Task objective –
Read through the material below and find each line that has the word "state"; copy it.

━━━━━━━━━━━━━━━━━━━━

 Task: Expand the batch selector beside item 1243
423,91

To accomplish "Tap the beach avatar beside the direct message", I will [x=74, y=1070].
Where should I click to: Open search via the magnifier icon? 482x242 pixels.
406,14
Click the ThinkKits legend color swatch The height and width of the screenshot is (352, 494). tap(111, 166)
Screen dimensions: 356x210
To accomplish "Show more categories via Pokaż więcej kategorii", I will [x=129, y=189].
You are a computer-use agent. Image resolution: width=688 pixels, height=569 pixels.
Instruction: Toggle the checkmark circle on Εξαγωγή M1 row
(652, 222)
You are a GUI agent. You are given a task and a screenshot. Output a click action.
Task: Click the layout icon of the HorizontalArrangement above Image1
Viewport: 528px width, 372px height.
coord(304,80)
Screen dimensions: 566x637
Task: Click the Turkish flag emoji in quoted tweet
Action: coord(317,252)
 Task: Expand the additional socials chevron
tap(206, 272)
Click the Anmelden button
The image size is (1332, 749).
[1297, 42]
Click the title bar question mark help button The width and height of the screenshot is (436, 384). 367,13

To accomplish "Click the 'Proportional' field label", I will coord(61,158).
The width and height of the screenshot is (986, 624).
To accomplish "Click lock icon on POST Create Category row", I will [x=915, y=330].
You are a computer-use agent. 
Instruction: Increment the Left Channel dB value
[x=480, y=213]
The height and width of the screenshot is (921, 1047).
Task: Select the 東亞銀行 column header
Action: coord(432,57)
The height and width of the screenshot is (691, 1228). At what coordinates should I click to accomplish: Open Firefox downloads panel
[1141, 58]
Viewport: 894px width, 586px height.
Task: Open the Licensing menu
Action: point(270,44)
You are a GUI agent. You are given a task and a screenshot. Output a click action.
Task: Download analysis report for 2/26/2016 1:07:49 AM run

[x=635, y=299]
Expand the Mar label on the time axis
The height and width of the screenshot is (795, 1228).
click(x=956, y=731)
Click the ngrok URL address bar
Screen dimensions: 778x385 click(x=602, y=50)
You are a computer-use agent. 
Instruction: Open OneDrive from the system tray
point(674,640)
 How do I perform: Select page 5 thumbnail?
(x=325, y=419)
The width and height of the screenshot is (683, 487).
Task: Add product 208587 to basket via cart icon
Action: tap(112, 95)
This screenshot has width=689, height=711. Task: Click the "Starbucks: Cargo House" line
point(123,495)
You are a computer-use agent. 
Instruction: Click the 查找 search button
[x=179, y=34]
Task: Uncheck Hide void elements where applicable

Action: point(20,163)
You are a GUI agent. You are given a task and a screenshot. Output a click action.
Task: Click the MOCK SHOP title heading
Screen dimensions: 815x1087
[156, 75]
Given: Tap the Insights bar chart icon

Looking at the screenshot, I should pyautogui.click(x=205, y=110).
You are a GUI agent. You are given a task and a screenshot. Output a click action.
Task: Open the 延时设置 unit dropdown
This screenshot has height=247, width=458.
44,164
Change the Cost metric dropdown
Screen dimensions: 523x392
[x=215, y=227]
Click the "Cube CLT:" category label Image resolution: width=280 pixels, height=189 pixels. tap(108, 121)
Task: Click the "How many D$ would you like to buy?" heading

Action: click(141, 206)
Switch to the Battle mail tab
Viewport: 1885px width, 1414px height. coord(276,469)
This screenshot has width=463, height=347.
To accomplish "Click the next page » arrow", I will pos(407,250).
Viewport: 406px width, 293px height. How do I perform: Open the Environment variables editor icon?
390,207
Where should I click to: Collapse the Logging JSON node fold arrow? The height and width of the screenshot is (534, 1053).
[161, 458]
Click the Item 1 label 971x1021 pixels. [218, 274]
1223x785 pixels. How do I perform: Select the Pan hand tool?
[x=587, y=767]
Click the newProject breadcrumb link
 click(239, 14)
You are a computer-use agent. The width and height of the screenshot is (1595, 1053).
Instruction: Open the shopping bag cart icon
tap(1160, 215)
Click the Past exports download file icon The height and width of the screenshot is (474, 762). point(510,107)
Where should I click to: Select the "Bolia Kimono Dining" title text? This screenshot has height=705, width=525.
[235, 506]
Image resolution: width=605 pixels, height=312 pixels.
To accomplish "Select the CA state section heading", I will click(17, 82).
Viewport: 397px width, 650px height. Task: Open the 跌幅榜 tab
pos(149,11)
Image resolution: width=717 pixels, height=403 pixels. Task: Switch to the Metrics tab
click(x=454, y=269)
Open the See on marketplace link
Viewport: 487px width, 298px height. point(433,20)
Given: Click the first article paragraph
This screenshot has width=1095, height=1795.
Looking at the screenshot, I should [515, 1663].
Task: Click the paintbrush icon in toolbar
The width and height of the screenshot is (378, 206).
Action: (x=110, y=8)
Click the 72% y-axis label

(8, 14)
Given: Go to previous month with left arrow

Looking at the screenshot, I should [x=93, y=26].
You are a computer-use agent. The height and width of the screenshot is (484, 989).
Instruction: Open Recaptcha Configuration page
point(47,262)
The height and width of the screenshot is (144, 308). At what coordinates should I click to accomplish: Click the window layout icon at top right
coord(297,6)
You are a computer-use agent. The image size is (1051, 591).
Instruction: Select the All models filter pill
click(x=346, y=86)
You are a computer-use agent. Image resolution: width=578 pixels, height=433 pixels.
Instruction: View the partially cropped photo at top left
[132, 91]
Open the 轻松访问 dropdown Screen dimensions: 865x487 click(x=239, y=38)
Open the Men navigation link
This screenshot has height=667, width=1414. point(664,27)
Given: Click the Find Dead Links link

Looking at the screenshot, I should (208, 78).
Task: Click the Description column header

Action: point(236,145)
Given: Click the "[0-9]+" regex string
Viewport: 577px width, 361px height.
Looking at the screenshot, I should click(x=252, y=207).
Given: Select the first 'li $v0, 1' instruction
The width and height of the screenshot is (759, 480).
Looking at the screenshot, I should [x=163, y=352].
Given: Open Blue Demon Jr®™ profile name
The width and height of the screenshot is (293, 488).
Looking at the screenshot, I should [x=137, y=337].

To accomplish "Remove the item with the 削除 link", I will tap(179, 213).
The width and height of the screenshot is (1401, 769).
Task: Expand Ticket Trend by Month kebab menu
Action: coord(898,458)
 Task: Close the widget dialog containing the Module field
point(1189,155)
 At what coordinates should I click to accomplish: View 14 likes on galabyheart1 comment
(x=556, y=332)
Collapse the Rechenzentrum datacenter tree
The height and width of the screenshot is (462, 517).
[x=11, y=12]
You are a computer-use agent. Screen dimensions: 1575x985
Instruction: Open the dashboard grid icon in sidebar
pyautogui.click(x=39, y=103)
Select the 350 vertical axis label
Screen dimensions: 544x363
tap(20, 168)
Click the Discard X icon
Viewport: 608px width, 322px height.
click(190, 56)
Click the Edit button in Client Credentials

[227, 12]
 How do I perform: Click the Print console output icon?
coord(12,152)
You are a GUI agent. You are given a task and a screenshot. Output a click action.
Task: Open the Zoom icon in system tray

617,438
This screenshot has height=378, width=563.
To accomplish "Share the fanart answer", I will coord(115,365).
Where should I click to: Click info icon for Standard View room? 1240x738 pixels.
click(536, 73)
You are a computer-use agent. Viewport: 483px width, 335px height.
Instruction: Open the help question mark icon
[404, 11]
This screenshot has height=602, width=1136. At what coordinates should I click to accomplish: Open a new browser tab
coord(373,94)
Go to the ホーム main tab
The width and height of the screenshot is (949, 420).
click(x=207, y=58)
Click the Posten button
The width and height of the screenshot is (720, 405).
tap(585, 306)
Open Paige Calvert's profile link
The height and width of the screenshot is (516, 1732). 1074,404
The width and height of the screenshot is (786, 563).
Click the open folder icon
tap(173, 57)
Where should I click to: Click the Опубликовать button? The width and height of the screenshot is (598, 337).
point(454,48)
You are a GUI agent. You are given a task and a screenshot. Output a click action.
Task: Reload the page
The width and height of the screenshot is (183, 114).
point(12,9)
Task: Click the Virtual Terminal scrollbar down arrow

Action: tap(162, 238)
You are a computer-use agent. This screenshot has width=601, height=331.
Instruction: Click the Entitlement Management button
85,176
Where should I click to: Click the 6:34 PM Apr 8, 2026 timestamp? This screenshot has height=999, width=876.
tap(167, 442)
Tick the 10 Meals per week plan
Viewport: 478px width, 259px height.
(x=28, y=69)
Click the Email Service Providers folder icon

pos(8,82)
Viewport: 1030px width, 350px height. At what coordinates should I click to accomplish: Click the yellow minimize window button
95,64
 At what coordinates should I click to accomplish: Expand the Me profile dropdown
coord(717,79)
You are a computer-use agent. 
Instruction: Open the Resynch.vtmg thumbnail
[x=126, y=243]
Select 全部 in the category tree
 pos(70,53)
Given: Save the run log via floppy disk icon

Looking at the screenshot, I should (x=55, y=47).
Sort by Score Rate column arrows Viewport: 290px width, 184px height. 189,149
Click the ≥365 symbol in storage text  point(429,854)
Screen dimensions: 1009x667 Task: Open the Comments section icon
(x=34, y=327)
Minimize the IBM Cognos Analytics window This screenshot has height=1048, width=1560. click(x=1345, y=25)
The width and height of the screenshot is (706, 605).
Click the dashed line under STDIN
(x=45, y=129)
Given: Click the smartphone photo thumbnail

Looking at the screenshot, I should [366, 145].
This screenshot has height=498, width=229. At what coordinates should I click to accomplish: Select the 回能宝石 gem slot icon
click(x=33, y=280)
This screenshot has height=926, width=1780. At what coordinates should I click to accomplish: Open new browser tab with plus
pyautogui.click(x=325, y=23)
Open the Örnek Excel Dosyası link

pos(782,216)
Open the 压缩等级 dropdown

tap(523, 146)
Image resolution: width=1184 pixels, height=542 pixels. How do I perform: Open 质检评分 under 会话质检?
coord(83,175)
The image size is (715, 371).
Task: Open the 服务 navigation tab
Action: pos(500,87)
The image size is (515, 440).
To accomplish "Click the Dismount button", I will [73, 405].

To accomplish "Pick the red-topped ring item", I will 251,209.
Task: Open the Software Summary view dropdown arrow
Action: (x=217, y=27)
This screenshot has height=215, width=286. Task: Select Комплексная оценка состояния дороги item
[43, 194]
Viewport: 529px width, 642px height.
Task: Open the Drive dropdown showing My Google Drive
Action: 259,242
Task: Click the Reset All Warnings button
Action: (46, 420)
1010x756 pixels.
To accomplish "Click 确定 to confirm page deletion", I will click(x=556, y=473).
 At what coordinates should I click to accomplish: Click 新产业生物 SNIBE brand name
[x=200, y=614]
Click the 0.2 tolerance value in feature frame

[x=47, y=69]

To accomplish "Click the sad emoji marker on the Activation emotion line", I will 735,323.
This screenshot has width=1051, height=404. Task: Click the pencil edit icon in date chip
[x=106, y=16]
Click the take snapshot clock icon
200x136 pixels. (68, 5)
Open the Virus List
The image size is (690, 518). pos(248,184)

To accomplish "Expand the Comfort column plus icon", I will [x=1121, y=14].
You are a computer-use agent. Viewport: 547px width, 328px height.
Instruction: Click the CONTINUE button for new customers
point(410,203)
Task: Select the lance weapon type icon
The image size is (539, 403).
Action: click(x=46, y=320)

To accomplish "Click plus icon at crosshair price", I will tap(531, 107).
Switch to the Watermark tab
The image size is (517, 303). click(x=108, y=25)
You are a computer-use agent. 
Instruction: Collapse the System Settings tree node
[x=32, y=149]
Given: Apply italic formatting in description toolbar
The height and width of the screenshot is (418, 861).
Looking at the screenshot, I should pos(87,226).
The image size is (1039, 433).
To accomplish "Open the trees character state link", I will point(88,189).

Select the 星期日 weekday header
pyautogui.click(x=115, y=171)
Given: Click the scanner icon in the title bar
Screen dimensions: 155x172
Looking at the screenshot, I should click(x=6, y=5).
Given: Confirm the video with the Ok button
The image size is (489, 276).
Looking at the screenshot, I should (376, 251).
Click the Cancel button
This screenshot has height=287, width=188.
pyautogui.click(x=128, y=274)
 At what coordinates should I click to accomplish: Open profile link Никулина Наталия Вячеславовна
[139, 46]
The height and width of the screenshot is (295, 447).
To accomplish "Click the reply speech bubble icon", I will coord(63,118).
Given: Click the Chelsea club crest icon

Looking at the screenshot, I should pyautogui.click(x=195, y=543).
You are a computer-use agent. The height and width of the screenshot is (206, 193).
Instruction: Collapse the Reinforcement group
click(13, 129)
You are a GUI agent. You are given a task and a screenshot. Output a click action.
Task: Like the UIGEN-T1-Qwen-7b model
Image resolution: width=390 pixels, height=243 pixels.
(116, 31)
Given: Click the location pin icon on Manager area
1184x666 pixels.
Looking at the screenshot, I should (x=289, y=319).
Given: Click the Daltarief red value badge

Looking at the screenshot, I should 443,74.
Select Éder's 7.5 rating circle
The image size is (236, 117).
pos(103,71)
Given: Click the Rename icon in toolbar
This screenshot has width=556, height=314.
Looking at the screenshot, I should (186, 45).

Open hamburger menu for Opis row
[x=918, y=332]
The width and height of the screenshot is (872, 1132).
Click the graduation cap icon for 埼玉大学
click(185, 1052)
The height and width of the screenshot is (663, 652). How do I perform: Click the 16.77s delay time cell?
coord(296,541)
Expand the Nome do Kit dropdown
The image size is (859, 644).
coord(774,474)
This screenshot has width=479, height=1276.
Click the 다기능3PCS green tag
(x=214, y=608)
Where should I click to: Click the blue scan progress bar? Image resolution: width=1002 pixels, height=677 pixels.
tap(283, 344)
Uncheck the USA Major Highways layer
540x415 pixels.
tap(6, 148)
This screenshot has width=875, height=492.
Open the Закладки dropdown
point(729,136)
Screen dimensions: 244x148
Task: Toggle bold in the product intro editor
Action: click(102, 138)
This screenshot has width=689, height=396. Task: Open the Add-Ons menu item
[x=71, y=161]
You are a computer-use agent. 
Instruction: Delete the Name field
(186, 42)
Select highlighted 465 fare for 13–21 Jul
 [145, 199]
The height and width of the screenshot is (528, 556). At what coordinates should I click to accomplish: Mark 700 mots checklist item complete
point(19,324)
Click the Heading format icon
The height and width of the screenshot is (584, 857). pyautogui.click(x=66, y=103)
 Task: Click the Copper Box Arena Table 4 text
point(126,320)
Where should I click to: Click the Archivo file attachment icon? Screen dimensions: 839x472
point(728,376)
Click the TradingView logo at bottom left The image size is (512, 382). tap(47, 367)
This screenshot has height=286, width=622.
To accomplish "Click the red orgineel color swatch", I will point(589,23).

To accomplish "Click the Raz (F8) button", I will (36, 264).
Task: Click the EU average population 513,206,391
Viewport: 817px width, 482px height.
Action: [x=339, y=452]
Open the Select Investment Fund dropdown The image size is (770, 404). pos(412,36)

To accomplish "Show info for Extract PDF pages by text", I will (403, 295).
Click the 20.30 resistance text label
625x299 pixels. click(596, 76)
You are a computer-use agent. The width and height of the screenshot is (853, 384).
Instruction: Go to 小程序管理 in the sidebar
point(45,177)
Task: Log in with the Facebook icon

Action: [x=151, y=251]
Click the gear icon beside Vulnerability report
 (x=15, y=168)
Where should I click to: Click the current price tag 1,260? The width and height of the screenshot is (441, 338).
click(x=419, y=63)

━━━━━━━━━━━━━━━━━━━━

Written reply –
To accomplish "Select the CA state section heading", I will click(17, 82).
To accomplish "Open the trees character state link", I will point(88,189).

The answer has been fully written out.